First, let's see what's in our folder.:
tree = build_tree(joinpath(@__DIR__,"DataDepot"),maxdepth=2)
print_tree(tree)
Then, we will get all *.csv files by bypassing the tree created above.:
function find_files_by_ext(node::FileTreeNode, ext::String,acc=String[])
if !startswith(ext,".")
ext = "."*ext
end
if isequal(node.ext,ext)
push!(acc, node.path)
println("$(acc)")
end
for c in node.children
accchild = find_files_by_ext(c, ext)
if ~isempty(accchild)
append!(acc,accchild)
end
end
return acc
end
csv_files = find_files_by_ext(tree,"csv")
Now let's download them and glue them together.:
using CSV
df_v = Vector{DataFrame}()
for f in csv_files
df = CSV.read(joinpath(pwd(),f),DataFrame)

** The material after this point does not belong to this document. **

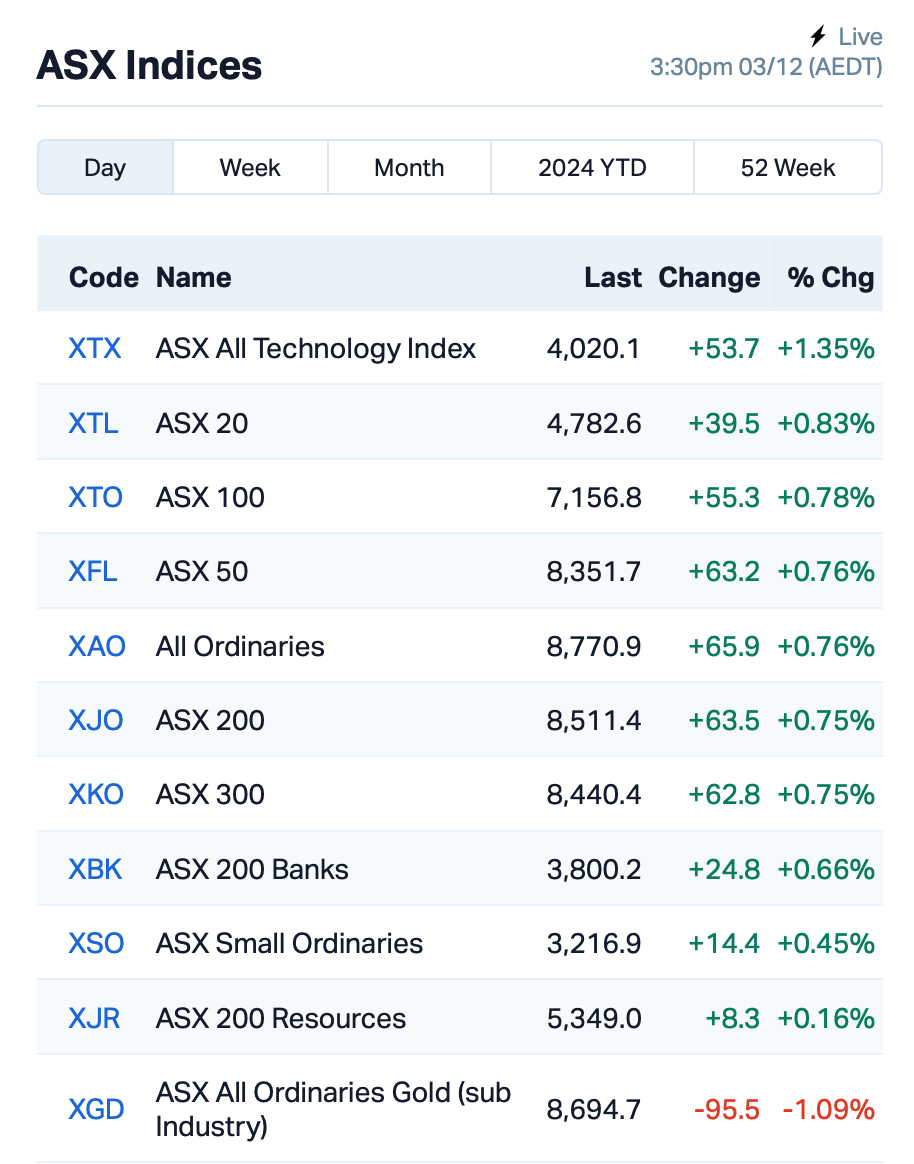914x1164 pixels.
Task: Open the XTO code link
Action: click(95, 497)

println("Read $(nrow(df)) lines from the $f file")
push!(df_v,df)
end
df_v = reduce(vcat,df_v)
Conclusions
In this publication, we looked at an example of using classical data structures from programming to solve practical engineering problems. In subsequent publications, other programming techniques that facilitate the tasks of technical calculations will be considered.